What is needed: All lines below must be repeated exactly, with the pictures omitted.

/---

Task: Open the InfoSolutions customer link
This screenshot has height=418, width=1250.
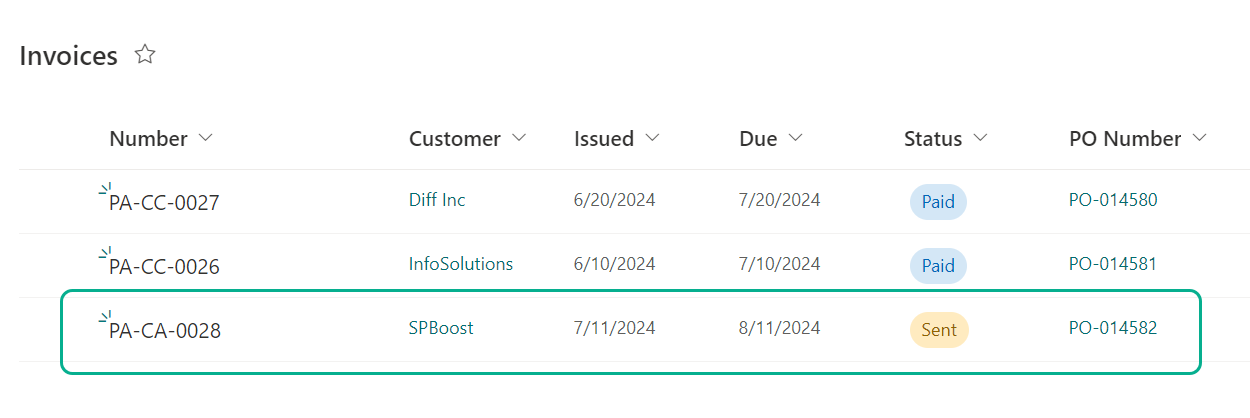Action: point(461,264)
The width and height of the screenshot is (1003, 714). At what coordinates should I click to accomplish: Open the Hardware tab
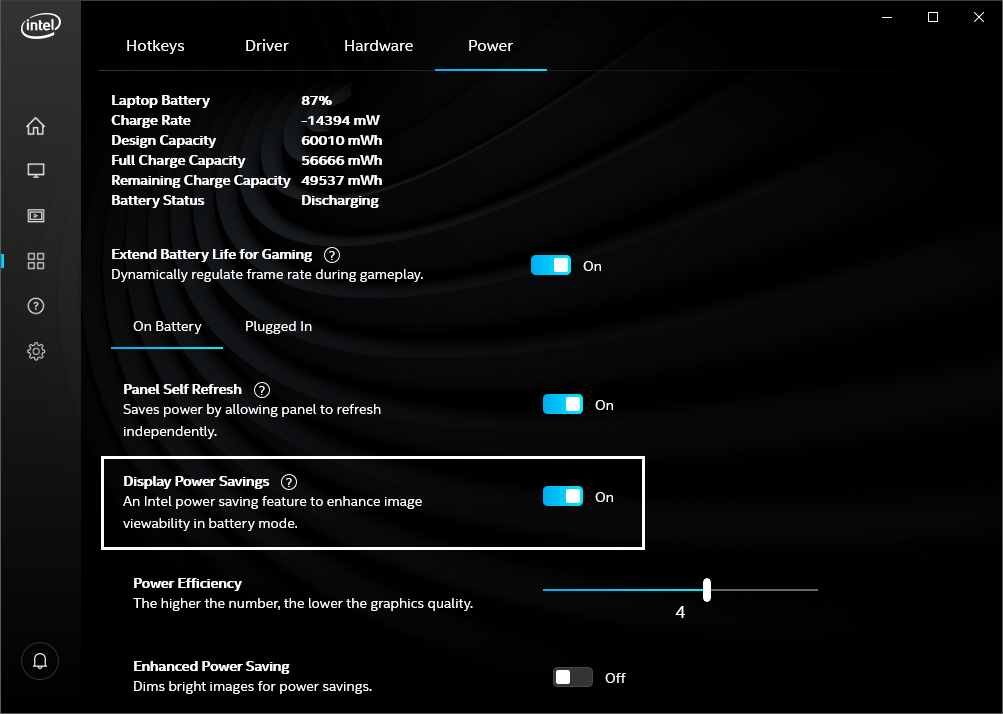coord(378,46)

\---

Solved problem:
Task: Open the InfoSolutions customer link
This screenshot has height=418, width=1250.
Action: point(461,264)
The width and height of the screenshot is (1003, 714). At what coordinates should I click to accomplish: Open the Hardware tab
coord(378,46)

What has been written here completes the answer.